8-Peygamberimiz(sav) : Katil niçin öldürdüğünü, maktul de niçin öldürüldüğünü bilemeyecek'' sözü bugünkü canlı bombalara işaret olabilir.Nitekim bomba takılan niye öldürdüğünün farkında değil.Orada ölenler de niye öldürüldüğünün farkında değiller.Bu hadis kanlı savaşlar ve bomba gibi azgınlık dönemine işaret olabilir.
9-Peygamberimiz(sav) : Müslümanlarla Yahudiler harb etmedikçe kıyâmet kopmayacaktır'' demiştir. Müslümanların Yahudilerle savaşacakları açık bir dil ile bildirilmiştir. Bu savaşta Müslümanların saldırgan taraf olmayacağını da hadîslerin metninden anlamak mümkündür. Müslümanlar dâvâlarında haklı bulunacaklardır. Bundan dolayı Müslümanlar; Müslüman olsun gayr-i Müslim olsun dünya kamuoyunu arkalarına alacaklardır. Hadiste taş ve ağacın konuşması, insanlığın ortak vicdanına, yani dünya halklarının ortak sesine teşbihtir.(benzetmedir) Günümüzde Yahudi fitnesinin Ortadoğu’yu ne derece ateş cehennemine çevirdiği malûmdur. Hadislerden anlaşılan odur ki, Yahudi’ler bozguna uğratılıncaya kadar busavaş ahir zamanın acı bir musibeti olarak devam edecektir
10-Ve Peygamberimiz(sav) : ''Sonra, nübüvvet sisteminde bir hilafet olur.'' demiştir.Asr-ı saadete benzer bir dönem; insanların yeniden dine döndüğü, dinsizliğin çöktüğü, ahlaksızlığın iflas ettiği, dindarlık, dürüstlük, ilim ve sırat-ı müstakim yolunun açıldığı bir devir olarak gerçekleşeceğine işaret edilmiştir.

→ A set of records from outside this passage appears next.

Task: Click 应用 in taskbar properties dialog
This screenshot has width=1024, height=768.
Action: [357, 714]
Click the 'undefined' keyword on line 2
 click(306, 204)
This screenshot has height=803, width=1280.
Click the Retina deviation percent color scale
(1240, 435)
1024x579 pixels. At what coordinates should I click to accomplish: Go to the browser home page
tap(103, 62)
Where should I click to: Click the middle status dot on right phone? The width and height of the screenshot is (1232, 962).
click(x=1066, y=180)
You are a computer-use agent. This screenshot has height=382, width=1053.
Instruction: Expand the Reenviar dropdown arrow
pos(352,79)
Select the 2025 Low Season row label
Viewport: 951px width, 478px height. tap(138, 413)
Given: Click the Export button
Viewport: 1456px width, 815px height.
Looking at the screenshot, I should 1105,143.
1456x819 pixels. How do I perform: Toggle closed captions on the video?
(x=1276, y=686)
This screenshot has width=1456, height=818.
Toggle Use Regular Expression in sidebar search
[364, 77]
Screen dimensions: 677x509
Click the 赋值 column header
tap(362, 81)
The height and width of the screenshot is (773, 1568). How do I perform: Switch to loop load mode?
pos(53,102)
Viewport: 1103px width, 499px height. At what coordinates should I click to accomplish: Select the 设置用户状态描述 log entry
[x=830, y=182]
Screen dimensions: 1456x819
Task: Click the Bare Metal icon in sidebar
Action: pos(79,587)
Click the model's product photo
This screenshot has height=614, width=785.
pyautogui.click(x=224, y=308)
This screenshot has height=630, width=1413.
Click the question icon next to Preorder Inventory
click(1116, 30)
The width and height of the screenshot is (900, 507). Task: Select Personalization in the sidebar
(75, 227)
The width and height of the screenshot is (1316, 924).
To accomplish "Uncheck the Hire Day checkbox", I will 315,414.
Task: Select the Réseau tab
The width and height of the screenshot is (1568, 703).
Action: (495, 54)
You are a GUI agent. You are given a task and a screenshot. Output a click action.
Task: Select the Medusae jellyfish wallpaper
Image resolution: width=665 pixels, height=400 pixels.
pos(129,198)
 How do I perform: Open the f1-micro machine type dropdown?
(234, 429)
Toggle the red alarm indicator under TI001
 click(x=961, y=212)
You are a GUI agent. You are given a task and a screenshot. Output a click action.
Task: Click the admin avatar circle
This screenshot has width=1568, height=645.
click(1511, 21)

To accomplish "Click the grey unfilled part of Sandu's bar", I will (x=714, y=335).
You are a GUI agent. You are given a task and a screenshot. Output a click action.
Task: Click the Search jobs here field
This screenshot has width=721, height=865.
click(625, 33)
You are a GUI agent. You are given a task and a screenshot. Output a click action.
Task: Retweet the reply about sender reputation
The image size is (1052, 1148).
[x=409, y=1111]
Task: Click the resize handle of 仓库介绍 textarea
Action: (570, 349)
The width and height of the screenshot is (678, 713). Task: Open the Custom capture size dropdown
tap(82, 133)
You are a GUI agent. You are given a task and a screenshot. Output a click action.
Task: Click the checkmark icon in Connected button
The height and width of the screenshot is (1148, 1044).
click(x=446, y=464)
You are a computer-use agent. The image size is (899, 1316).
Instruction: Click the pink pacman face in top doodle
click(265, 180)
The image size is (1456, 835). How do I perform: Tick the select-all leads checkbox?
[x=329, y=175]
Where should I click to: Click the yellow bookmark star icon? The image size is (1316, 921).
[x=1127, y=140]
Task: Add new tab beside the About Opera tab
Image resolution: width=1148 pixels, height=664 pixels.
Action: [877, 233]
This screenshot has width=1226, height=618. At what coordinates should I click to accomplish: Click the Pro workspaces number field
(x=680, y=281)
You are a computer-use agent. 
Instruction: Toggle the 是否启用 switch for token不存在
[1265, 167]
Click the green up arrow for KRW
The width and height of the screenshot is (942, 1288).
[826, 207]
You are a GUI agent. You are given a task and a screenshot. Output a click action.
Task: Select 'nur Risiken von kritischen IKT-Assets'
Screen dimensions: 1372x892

- Kısaca bu hadisin anlattığı safhaları şöyle sıralayabiliriz:

1. Peygamberlik dönemi; 23 yıl sürmüştür.

2. Raşit halifeler devri; 30 yıl sürmüştür.
3. Saltanat devri; Hz. Muaviye (veya oğlu Yezid) ile başlayan ve Osmanlı devletinin sonuna kadar devam eden süreç.

4. Ceberût devri; Osmanlı devletinin yıkılmasından sonra bütün İslam aleminde küçük- büyük devletlerde hüküm sürmüş ve sürmekte olan şiddetli zulüm, istibdat ve ceberut dönemine işarettir. Bu devir -tüm İslam aleminde- artık sekerâta başlamış, her halü kârda yakında ölecektir.

5. Asr-ı saadete benzer bir dönem; insanların yeniden dine döndüğü, dinsizliğin çöktüğü, ahlaksızlığın iflas ettiği, dindarlık, dürüstlük, ilim ve sırat-ı müstakim yolunun açıldığı bir devir olarak gerçekleşeceğine ümidimiz tamdır. Bu hadisin haber verdiği dört safhanın doğruluğu, beşinci safhanın da doğruluğunun garanti belgesidir.